In 1965 Gordon Moore made the observation that became known as Moore’s Law. Specifically, he noted that in the years between 1959 and 1965 the number of electronic components we could fit on any unit area of a silicon chip had doubled every 18 months. Moore’s observation became a prediction, then it became an expectation, and for the years between 1965 and 2012 it was perhaps the guiding principle of the computer hardware industry. Components got smaller at exponential speed and the ultimate result was that CPU speeds doubled every 18 months.

During the era of Moore’s Law a common mantra in the software world has been, “the programmers time is more valuable than the computer’s time.” This mentality has brought plenty of wonderful things with it including dynamic and expressive languages such as Python and JavaScript. These languages create programs that — compared to their equivalents written in C — are slow and use lots of memory. These trade offs were easy to make when computers would be twice as fast, have more RAM, and larger CPU caches in a year and a half.
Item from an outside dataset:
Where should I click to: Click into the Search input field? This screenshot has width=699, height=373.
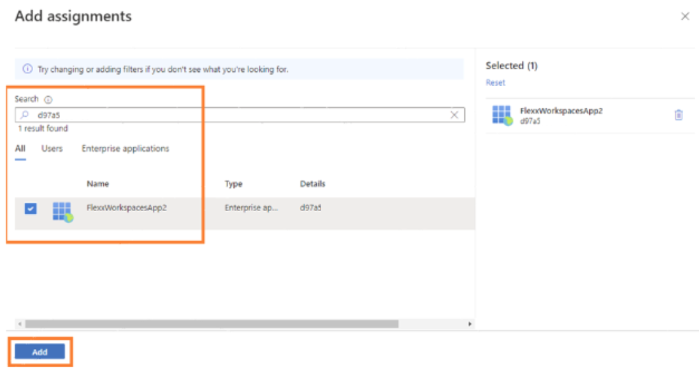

These advances have also brought down the cost of creating software and made it much easier for beginners to learn how to program.

But Moore’s Law is dead.

CPU speeds have been stagnating for several years now, and experts in the field of computer hardware do not expect them to recover. In order to keep up with the growing demand for high performance computing, hardware engineers are looking to alternatives like Graphics Processing Units (GPUs) and Tensor Processing Units (TPUs) which rely on parallel computing to do more things at once rather than do one thing faster. As we exit the era of Moore’s Law, high performance computing will require that programmers take advantage of parallel processors. Furthermore, if the 2020’s are going to be the era of machine learning then demand for high performance computing will only continue to grow. If that demand is to be met, it will be done with parallel processors.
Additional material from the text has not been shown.